Other work has predicted a positive impact of wider competition through “parallel paths effects”, whereby added competitors may increase the chance that at least one will achieve an extreme outcome (Abernathy and Rosenbloom, 1969; Dahan and Mendelson, 2001; Nelson, 1961). These arguments lead to the following key questions in the design of innovation contests: How many competitors should be allowed to enter the contest? And if entry restrictions have to be implemented, which kinds of problem solvers should be allowed to participate?
Given the profoundly divergent implications of these distinct views, the goal of the present analysis was to highlight the importance of including marginal participants in the problem-solving process via the removal of entry barriers and fostering self-selection of solvers to problems. Overall, the results indicate that technical and social marginality are positively correlated to problem solving success in a broadcast search setting. Consequently, these findings support the approach to open up innovation contests to more potential participants.

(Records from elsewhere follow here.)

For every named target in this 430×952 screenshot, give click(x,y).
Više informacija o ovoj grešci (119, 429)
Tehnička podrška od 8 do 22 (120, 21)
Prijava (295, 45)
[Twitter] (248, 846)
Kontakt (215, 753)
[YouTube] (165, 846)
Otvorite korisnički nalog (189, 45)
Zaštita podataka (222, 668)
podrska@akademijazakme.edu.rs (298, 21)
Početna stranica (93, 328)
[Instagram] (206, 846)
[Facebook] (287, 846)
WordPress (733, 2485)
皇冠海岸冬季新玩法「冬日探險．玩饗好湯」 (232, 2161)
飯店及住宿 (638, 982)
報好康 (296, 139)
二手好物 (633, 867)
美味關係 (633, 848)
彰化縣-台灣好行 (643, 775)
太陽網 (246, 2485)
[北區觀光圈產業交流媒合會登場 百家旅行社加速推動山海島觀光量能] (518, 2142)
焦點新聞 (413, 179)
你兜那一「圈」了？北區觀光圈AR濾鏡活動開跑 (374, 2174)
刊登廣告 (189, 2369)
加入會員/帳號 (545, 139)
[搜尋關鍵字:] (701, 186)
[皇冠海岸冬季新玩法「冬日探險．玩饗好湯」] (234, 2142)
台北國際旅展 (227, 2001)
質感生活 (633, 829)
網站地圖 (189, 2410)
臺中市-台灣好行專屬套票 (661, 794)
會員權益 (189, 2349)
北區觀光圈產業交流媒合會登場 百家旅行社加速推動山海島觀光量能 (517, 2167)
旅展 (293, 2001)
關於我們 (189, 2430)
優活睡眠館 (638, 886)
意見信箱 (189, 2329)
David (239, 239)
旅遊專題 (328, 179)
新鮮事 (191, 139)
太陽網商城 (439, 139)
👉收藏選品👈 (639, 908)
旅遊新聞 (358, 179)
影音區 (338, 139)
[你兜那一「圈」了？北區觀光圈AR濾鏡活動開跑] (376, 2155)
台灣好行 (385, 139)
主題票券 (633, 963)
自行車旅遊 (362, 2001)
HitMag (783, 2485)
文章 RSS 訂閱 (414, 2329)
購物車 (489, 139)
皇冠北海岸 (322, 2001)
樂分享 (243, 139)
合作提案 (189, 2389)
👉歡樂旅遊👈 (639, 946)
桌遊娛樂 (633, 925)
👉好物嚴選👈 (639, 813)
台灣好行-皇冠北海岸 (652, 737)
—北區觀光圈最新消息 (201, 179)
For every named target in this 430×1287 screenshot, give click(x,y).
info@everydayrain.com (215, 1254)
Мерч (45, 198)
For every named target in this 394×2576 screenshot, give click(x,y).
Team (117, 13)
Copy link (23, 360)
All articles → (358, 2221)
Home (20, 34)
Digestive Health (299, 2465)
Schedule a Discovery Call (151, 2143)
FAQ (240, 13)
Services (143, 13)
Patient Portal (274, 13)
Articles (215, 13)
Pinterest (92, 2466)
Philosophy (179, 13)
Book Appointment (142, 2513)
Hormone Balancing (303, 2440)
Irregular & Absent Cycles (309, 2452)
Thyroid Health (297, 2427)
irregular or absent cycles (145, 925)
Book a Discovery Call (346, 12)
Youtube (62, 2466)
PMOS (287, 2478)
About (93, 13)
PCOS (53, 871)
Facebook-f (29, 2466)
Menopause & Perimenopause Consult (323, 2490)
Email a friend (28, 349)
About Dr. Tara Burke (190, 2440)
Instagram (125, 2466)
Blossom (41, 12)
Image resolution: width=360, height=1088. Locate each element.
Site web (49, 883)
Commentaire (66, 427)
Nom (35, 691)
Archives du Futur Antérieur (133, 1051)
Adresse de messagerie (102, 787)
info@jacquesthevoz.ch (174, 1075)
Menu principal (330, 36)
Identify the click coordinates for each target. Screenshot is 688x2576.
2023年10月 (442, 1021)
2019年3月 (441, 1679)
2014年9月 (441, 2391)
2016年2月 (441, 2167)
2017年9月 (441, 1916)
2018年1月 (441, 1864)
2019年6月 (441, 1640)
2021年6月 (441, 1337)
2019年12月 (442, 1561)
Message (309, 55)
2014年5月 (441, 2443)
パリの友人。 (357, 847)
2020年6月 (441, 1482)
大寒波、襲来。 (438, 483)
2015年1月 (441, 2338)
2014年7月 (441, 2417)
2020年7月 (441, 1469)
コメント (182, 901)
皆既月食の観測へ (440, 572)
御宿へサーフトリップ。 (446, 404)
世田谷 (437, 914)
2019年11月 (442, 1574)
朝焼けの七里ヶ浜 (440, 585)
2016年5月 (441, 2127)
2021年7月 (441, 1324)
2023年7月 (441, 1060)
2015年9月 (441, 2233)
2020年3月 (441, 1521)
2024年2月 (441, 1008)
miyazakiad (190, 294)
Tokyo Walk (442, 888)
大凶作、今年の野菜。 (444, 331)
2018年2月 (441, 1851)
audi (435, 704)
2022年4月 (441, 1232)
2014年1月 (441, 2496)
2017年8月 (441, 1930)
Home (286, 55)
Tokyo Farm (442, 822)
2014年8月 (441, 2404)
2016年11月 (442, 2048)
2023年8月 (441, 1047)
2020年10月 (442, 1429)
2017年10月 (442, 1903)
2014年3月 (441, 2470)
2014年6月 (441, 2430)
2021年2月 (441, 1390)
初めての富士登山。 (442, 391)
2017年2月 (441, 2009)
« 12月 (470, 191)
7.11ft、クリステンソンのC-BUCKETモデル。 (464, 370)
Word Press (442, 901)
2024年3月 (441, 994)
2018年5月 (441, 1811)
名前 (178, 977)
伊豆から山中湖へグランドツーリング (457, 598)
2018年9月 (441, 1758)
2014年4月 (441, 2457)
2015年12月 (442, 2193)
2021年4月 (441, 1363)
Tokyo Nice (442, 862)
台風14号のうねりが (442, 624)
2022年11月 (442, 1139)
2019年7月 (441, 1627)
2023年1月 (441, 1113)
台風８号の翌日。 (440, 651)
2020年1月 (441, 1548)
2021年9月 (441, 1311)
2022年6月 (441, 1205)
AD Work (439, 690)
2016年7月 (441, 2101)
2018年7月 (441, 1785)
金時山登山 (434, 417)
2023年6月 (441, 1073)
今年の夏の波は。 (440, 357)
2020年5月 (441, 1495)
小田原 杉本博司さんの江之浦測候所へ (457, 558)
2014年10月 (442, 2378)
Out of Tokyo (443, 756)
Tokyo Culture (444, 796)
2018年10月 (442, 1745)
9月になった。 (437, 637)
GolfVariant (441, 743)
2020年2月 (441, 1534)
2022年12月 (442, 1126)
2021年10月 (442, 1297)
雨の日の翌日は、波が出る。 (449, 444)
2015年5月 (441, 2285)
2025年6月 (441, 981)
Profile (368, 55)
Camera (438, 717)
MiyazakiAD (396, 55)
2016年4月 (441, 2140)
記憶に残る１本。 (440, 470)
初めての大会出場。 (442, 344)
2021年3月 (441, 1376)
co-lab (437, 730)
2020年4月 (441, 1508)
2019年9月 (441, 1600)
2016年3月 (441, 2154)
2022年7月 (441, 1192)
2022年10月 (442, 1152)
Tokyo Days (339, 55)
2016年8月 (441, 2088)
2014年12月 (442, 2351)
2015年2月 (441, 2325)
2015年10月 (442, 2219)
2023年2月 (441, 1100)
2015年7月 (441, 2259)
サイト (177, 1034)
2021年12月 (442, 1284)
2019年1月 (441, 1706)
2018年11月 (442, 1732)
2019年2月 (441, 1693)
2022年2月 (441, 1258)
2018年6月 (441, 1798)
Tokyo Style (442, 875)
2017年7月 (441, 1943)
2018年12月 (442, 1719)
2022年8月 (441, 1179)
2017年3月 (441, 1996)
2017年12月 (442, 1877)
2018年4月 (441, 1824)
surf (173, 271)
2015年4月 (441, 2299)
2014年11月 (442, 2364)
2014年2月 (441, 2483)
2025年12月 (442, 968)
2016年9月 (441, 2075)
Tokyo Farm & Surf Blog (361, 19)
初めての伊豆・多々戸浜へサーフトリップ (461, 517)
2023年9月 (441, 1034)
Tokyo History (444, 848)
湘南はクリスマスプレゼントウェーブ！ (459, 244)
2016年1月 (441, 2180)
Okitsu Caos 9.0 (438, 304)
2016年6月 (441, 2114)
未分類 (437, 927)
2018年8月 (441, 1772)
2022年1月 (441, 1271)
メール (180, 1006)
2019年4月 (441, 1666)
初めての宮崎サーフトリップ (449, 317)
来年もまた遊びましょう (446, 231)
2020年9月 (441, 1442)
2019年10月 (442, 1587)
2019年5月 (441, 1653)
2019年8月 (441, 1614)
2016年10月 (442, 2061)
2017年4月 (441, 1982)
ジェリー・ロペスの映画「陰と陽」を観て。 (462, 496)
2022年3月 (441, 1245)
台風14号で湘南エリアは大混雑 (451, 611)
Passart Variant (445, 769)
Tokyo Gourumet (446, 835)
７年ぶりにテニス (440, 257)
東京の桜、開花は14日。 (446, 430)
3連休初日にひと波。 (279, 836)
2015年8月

Furthermore, this paper also provides answers to the question, which external solvers are able to come up with successful solutions. However, the discussion of possible limitations of the focal paper as well as the critical discussion concerning the validity of the results has shown that the effects of marginality need to be approved by further research. In particular the missing external validity of technical marginality combined with McLaughlin`s concept of optimal marginality rather support the view that marginality facilitates successful solutions to broadcasted problems, if applied in a certain degree, but not in the extreme case.
Hence, an interpretation of the research findings could be as follows: the rewarded winners of the innovation contests were optimally marginal individuals, who were sufficiently distant from conventional approaches, but at the same time were not too far away from the problem, so that they still had access to interesting problem information. This view might be driven by the phenomenon of self-selection by solvers into solving a problem, which means that those solvers that assess their own expertise as being to far away from the field of the problem at hand may never have participated.
Future research in this domain should explore the marginality effect by considering more marginality driven dimensions. The phenomenon of marginality cannot be totally explained with social and technical marginality in the way these dimensions are used by the authors. In my point of view it could be interesting to determine additional dimensions of marginality that highlight the innovative potential of other marginal individuals. As a result the advantage of marginality and particularly its external validity can be supported by further empirical evidence.
For example, individuals who are cultural marginal in terms of using different working methods or who are just thinking in different ways could be providers of highly innovative solutions as well. While participating in an innovation contest these solvers may profit from their distinct working and living conditions or different cultural habits. In addition, it would be also interesting to know for what kind of problems which kind of marginal individuals are useful in a company’s problem solving process.